Intersection of active zone plasticity and memory formation in the aging mushroom body

Aging is accompanied by cognitive decline in a major segment of the population, with age-induced memory impairment (AMI) emerging as one of the top public health threats. At the same time, however, the aging of the brain has not been well understood at a molecular and cellular level. A fundamental challenge when studying cognitive aging is the differentiation between causative and correlative or even adaptive and protective changes. As a result of this, causal relations between molecular and cellular aspects of brain aging, on the one hand, and AMI, on the other hand, have hardly been established.
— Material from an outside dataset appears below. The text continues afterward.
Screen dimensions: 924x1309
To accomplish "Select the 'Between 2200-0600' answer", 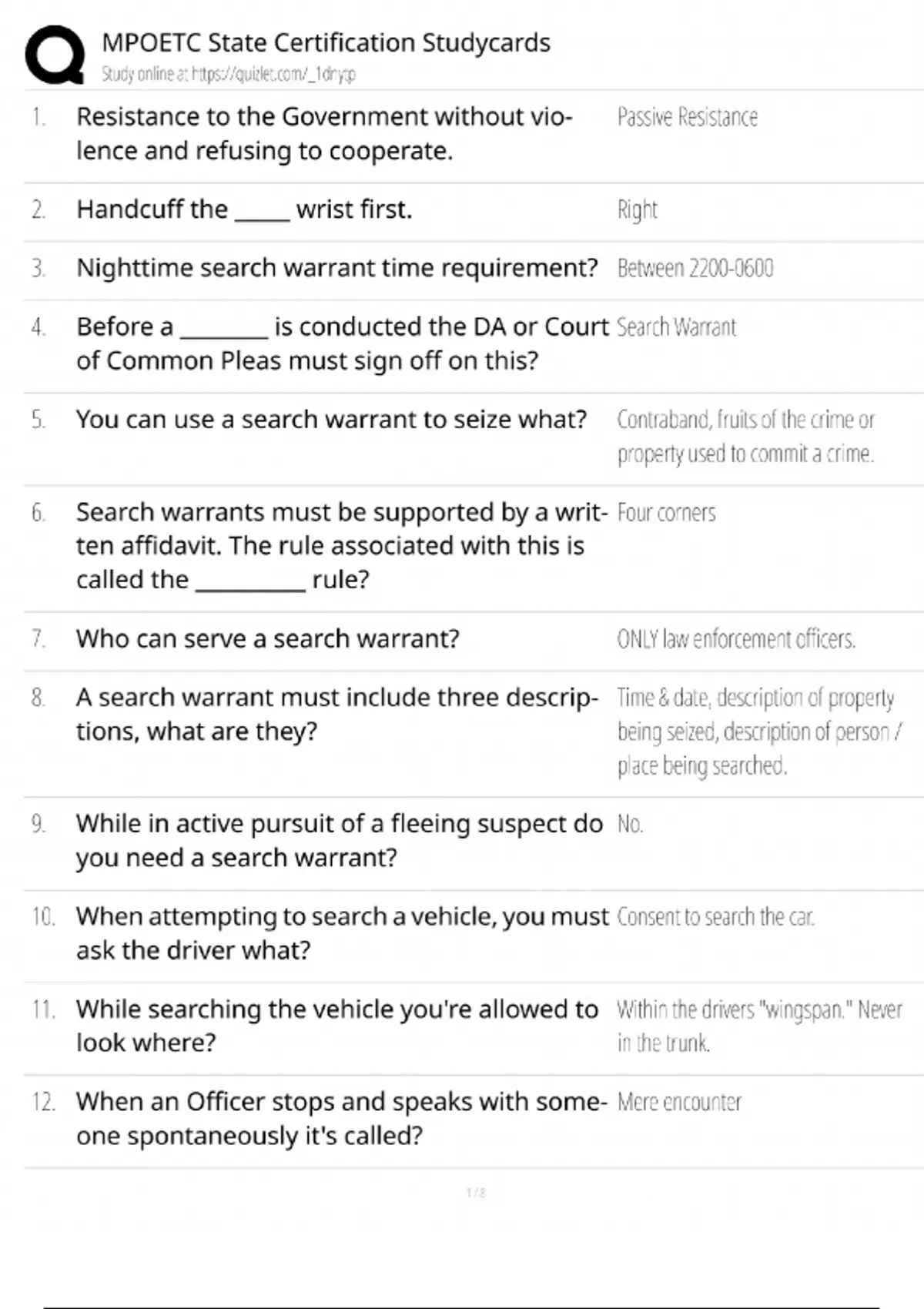I will coord(695,268).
This is also due to the aging process being subject to a complex interplay of regulatory and executive mechanisms.Activity-dependent synaptic plasticity is considered necessary and sufficient for the encoding and storage of memories across all animal model systems investigated. In fact, instead of emphasizing the loss of neurons, several studies in rodent models are now pointing towards rather subtle age-related synaptic alterations in the hippocampus and other parts of the cortical brain as being associated with AMI. Synapses, however, are complex “nanomachines” whose in vivo operational principles we are just beginning to understand. Causal connections between age-associated synaptic changes and AMI have not been systematically achieved. In this grant, I formulate a novel "multiscale" approach, which will help to close this gap by connecting directly between the functional and structural status of memory-relevant synapses with the behavioral level, and this across the lifetime of our model. We start from a unique set of findings and tools enabling us to connect molecular synaptic phenomena with AMI directly.